*Exercise prompt:* Copy exactly. Begin at the line containing "Click the 类型 column header" and stop at the last line of the entries, omitting any pictures.

(Saved data entries)
====

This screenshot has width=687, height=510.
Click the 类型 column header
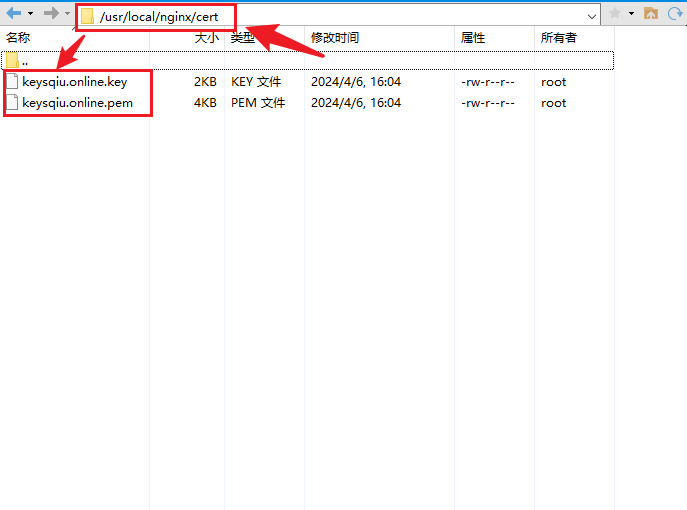tap(242, 38)
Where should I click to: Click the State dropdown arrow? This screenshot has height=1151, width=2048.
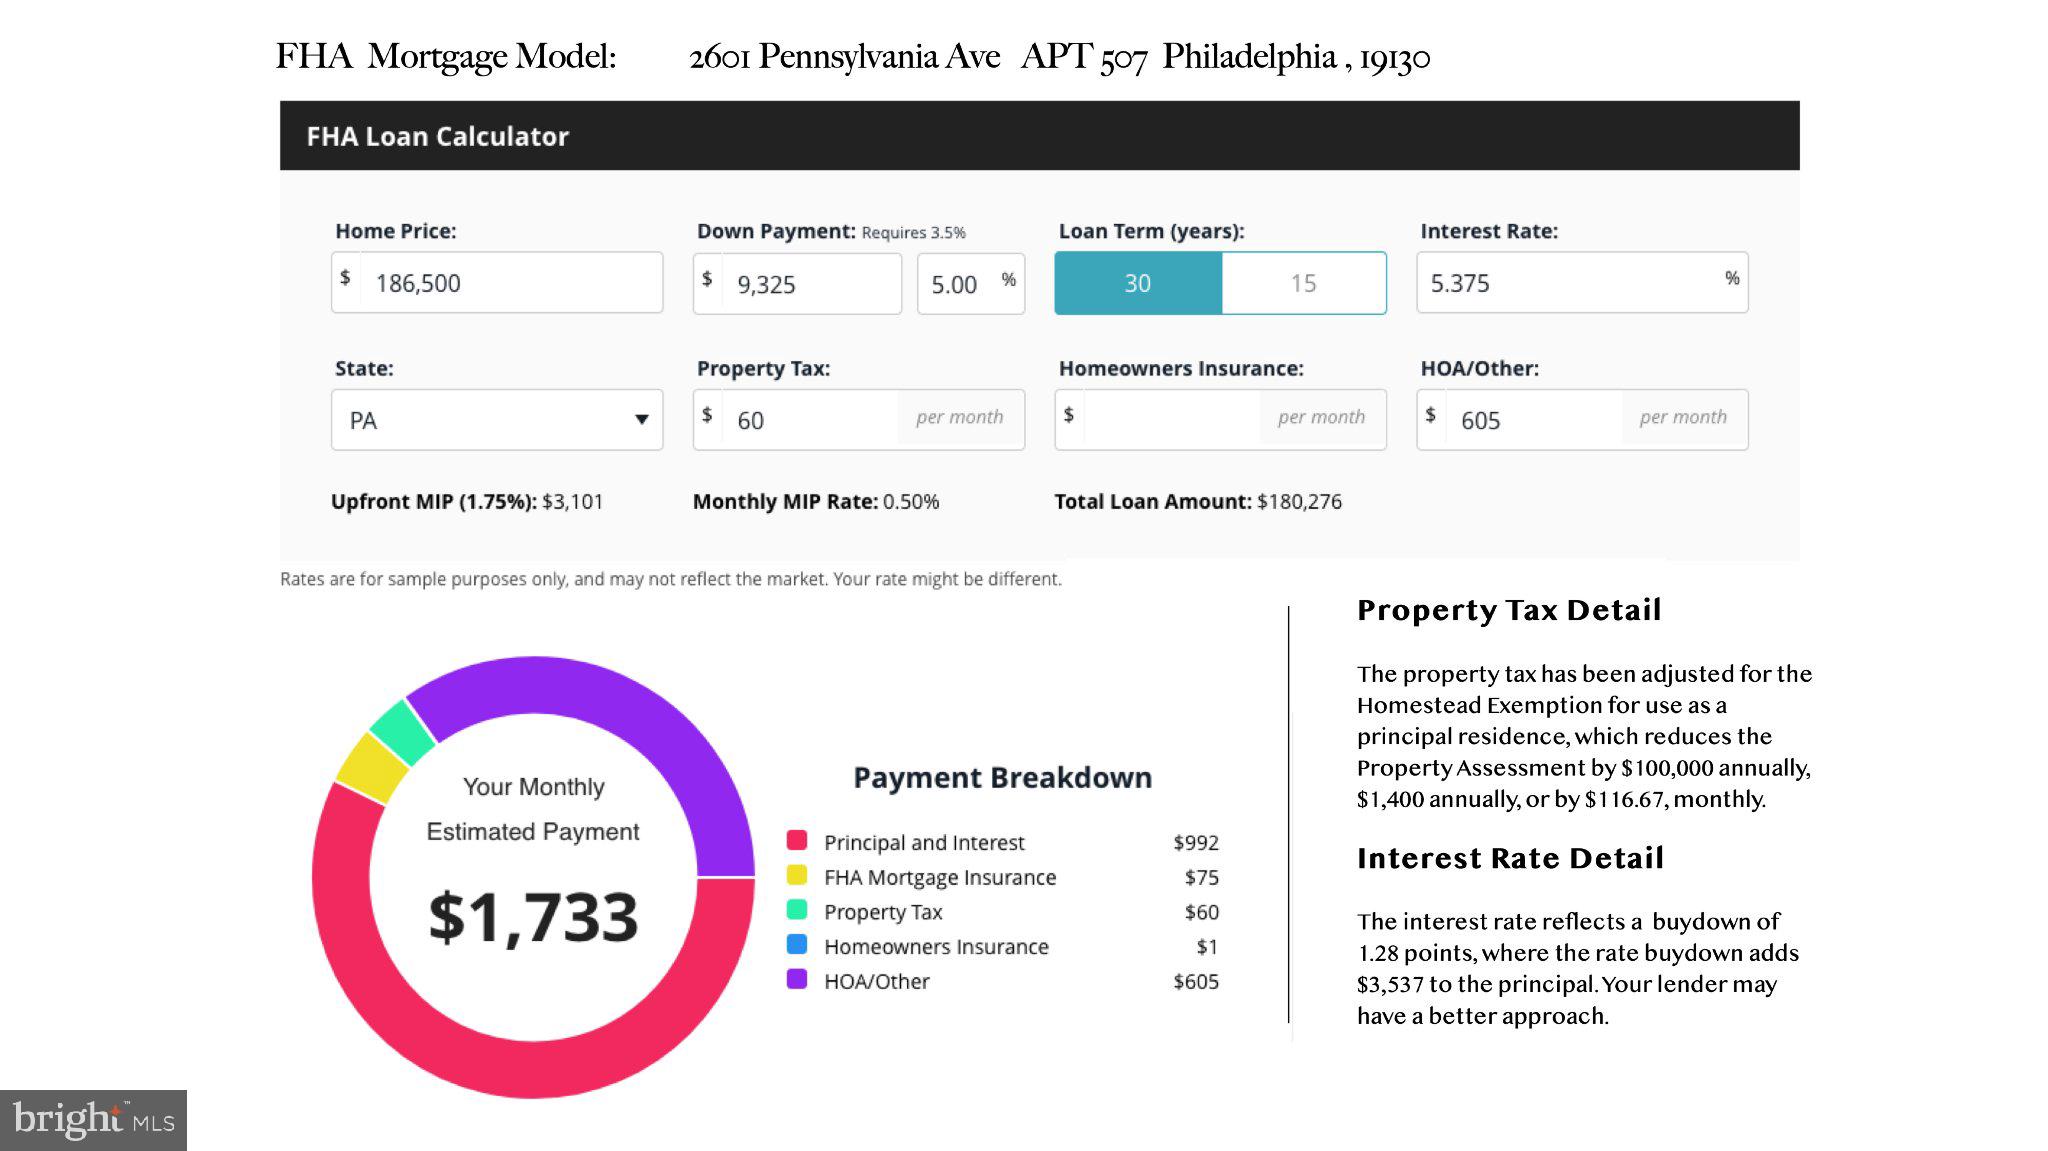click(642, 420)

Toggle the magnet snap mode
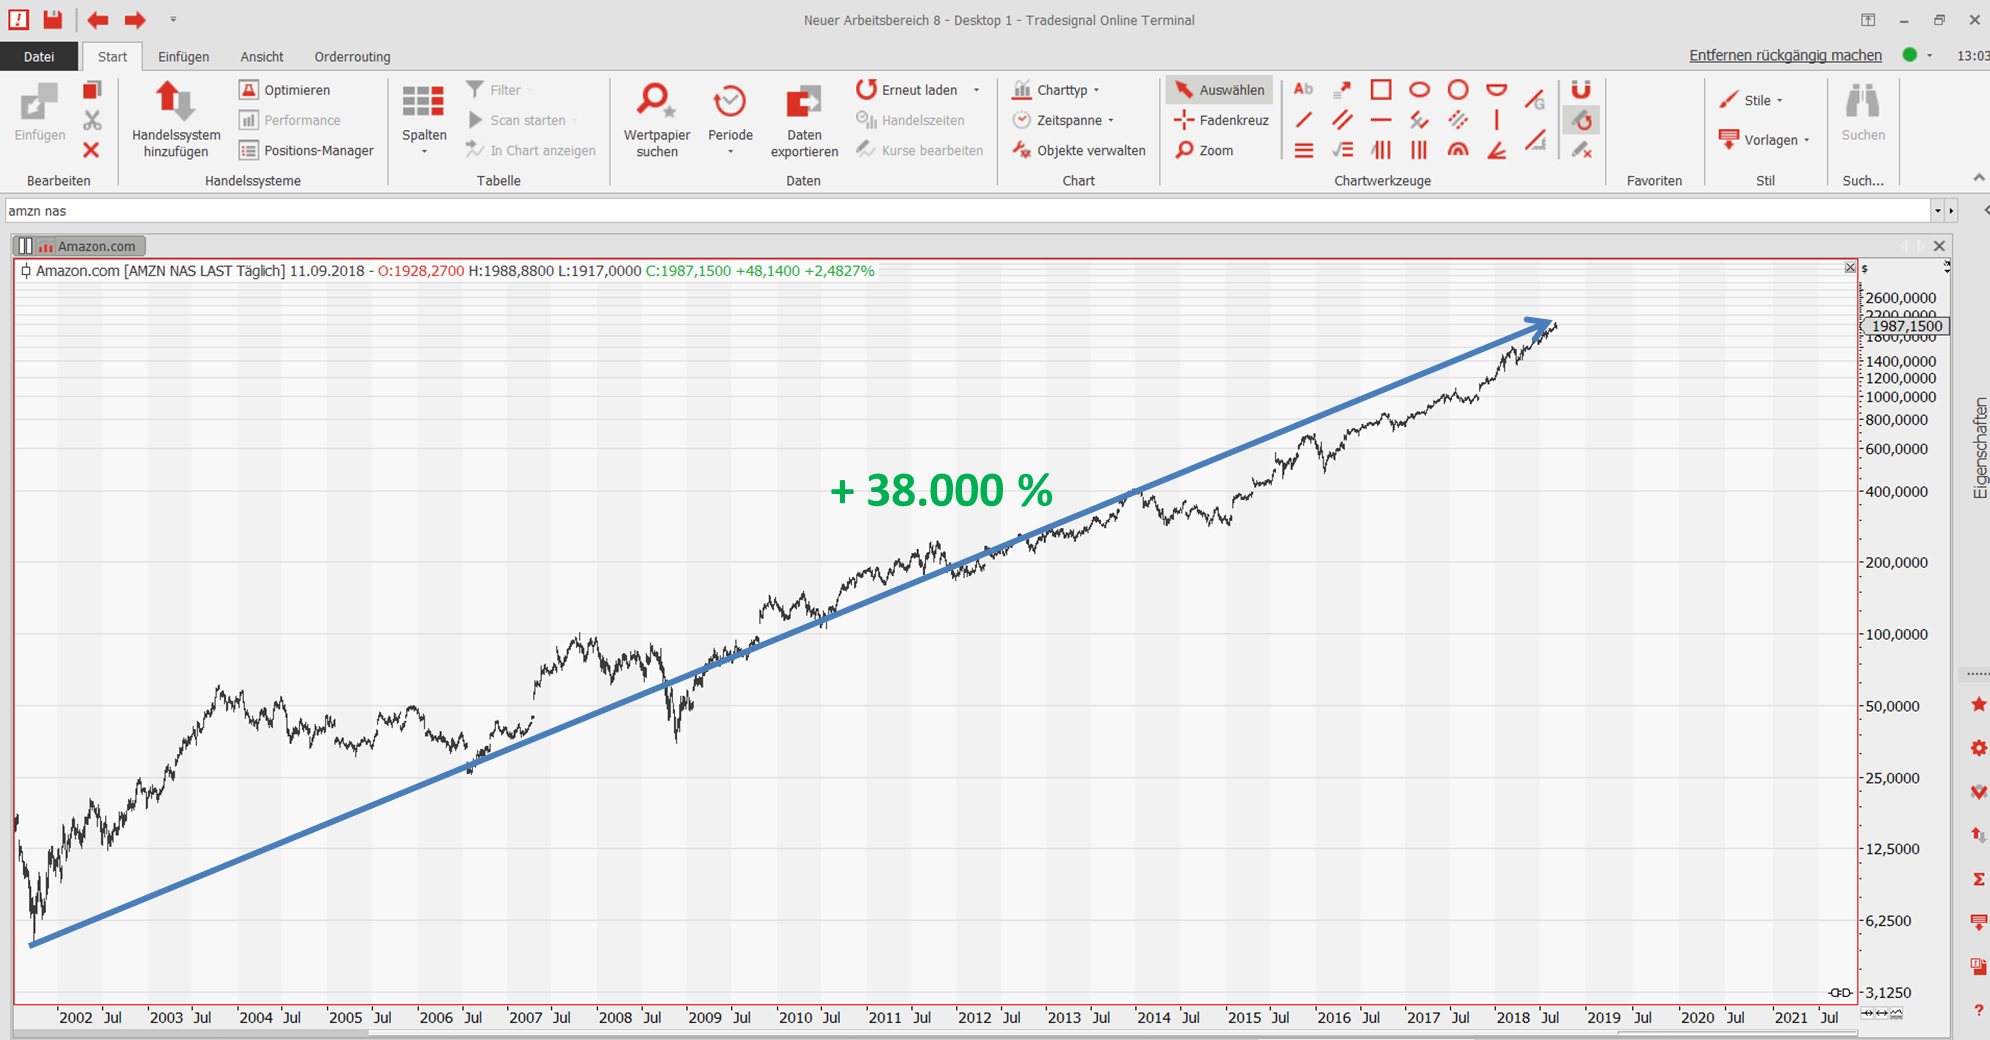pyautogui.click(x=1580, y=90)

====

*Response below:*
Click the 类型 column header
tap(242, 38)
Where should I click to: Click the State dropdown arrow? This screenshot has height=1151, width=2048.
click(642, 420)

Toggle the magnet snap mode
pyautogui.click(x=1580, y=90)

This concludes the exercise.